## EXCERPTED TEXT
>>
The Anglo-American Watch Company Limited was set up by Aaron Dennison and a group of investors in Birmingham in 1871. After the company failed to achieve sufficient sales of its watches in America, Dennison left in 1874 and the company was renamed the English Watch Company. In 1875 the board of directors decided that the company was not viable and it was liquidated. The factory and machinery was sold to William Bragge who ran it under the same name of the English Watch Company, although this had no legal connection with the dissolved limited company of the same name. Bragge's company was itself incorporated and became the second English Watch Company Limited in 1882.
Anglo-American Watch Company
The Anglo-American Watch Company was one of the first companies in England to use mass production machinery to manufacture finished watches in any significant quantity. William Ehrhardt set up a company in Birmingham in 1856 to make finished watches by machinery. John Wycherley also started earlier, in 1866, but made only rough movements sold to watch finishers in London, Liverpool and Coventry.
<<
## Entries giving target coordinates
>>
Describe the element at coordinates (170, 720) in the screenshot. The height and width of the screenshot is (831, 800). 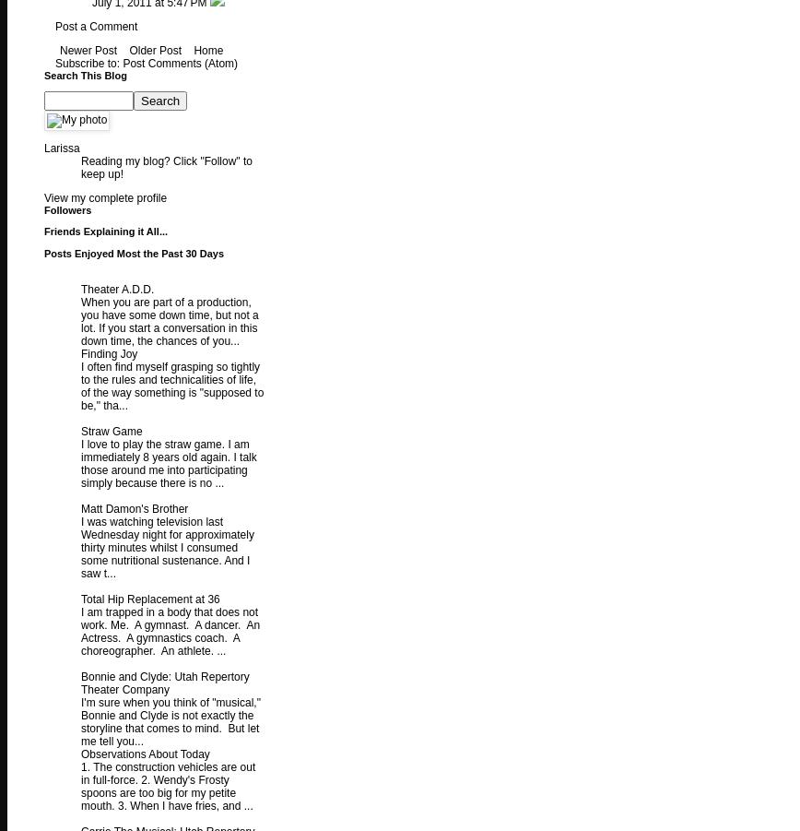
I see `'I'm sure when you think of "musical," Bonnie and Clyde  is not exactly the storyline that comes to mind.  But let me tell you...'` at that location.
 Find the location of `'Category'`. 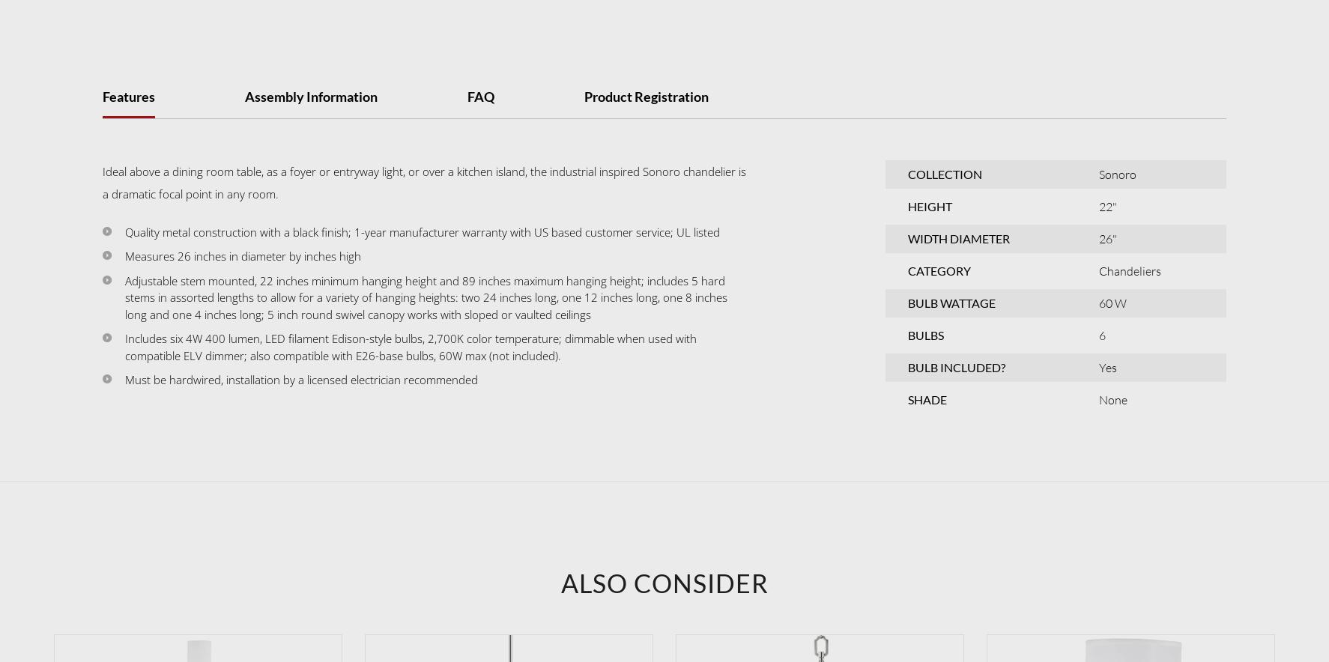

'Category' is located at coordinates (907, 269).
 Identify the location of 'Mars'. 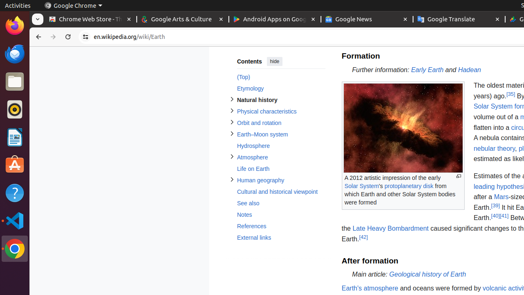
(500, 197).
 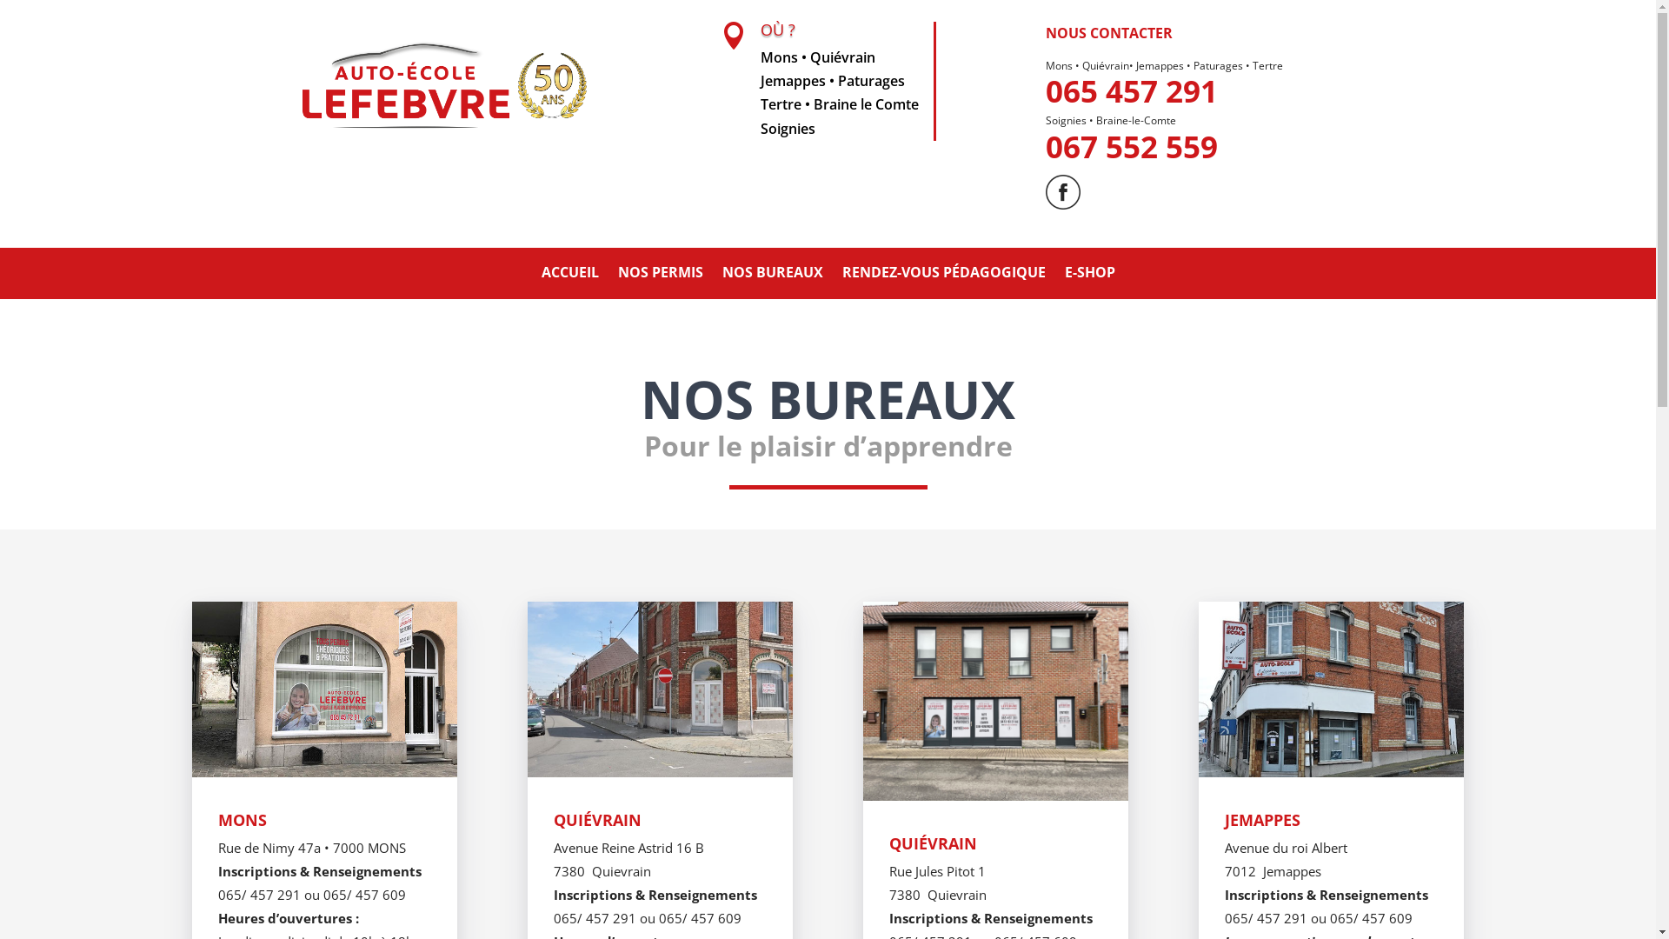 I want to click on 'NOS PERMIS', so click(x=658, y=274).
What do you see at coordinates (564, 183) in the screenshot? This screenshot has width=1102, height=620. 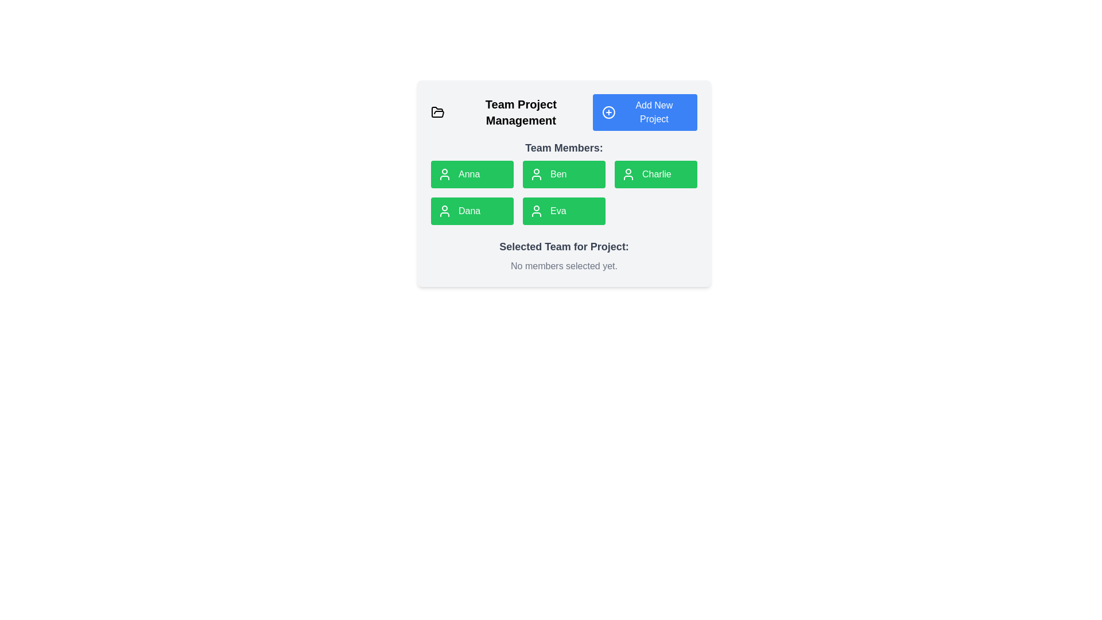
<<
## WRITTEN PROBLEM
According to the passage on the Anglo-American Watch Company, who bought the factory and machinery after the company was liquidated? Rely only on the passage about the watch company, not on the listing.

## EXERCISE OUTPUT
William Bragge